** What is being asked **
Reproduce the rows word for word, from the start of the rows through the line containing "Image resolution: width=642", inclusive.

** Material for this exercise **
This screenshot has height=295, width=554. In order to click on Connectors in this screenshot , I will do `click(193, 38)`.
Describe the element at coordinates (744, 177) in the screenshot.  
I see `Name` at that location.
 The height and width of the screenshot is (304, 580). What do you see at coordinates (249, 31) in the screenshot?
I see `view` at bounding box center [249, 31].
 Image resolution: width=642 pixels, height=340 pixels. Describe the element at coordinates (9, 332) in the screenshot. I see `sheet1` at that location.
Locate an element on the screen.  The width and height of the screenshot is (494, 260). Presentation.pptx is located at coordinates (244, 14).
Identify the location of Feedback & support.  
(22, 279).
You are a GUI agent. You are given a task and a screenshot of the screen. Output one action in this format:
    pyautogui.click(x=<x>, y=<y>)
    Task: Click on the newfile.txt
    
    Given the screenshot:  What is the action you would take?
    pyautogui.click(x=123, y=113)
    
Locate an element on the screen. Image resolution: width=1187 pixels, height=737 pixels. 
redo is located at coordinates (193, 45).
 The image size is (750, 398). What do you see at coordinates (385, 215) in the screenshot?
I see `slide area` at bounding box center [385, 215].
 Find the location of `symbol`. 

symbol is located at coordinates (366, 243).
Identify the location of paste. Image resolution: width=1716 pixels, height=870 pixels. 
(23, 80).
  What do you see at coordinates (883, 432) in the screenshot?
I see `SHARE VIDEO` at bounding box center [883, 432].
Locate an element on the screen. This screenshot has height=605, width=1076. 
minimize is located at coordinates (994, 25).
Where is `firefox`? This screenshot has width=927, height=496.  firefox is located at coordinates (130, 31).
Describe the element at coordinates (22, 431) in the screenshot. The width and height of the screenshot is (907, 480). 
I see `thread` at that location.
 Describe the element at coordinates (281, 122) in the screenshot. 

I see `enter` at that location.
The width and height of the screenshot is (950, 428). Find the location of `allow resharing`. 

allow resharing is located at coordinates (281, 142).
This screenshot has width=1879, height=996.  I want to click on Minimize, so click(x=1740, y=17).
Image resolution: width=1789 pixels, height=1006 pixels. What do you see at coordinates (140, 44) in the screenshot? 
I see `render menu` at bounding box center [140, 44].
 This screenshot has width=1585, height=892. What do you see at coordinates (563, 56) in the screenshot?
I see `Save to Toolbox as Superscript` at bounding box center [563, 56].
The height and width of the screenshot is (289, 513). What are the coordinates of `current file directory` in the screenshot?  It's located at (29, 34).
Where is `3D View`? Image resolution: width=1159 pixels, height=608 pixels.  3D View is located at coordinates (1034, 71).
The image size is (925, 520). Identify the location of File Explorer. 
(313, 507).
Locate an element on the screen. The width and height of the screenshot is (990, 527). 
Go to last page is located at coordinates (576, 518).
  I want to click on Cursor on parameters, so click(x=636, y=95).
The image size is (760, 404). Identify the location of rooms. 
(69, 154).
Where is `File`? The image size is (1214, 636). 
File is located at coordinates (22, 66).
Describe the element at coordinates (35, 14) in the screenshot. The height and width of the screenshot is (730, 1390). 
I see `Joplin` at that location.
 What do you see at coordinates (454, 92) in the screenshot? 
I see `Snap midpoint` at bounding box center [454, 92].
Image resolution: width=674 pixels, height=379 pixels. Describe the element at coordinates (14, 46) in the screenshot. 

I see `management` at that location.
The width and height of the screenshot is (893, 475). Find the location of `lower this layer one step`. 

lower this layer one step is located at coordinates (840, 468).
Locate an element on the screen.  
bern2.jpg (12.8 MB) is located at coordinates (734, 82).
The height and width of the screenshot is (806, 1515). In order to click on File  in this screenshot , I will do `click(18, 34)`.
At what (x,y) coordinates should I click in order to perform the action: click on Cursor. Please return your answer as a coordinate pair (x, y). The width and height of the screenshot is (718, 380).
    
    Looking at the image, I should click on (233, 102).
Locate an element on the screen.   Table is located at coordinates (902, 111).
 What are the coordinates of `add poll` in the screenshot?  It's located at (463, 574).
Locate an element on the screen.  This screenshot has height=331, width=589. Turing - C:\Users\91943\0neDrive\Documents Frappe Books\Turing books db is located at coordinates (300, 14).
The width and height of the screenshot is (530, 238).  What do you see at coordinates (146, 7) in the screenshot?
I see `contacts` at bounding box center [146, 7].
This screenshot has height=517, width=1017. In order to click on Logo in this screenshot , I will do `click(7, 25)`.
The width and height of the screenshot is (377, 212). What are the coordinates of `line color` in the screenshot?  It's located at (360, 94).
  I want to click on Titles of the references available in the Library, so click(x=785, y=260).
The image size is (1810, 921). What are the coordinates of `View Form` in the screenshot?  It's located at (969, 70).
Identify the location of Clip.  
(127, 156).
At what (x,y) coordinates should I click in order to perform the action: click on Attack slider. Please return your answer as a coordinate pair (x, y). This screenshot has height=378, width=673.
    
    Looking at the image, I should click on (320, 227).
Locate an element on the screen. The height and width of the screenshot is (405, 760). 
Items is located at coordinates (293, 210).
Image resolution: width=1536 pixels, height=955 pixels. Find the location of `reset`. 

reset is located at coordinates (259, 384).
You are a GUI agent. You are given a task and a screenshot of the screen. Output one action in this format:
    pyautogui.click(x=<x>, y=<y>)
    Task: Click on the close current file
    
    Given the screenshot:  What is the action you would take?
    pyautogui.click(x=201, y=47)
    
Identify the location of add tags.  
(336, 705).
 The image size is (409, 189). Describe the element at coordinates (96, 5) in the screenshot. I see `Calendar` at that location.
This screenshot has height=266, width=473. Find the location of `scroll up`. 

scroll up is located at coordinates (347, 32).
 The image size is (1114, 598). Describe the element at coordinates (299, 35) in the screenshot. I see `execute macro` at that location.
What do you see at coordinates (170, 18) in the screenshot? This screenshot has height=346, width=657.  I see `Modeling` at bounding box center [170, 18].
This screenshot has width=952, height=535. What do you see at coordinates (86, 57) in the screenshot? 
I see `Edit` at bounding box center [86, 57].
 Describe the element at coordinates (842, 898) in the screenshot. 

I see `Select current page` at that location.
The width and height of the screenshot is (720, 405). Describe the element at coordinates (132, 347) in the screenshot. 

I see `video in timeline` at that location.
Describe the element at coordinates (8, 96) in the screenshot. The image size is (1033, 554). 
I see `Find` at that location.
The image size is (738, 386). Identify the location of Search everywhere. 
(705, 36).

** Solution to this exercise **
This screenshot has height=295, width=554. In order to click on Connectors in this screenshot , I will do `click(193, 38)`.
Describe the element at coordinates (744, 177) in the screenshot.  
I see `Name` at that location.
 The height and width of the screenshot is (304, 580). What do you see at coordinates (249, 31) in the screenshot?
I see `view` at bounding box center [249, 31].
 Image resolution: width=642 pixels, height=340 pixels. Describe the element at coordinates (9, 332) in the screenshot. I see `sheet1` at that location.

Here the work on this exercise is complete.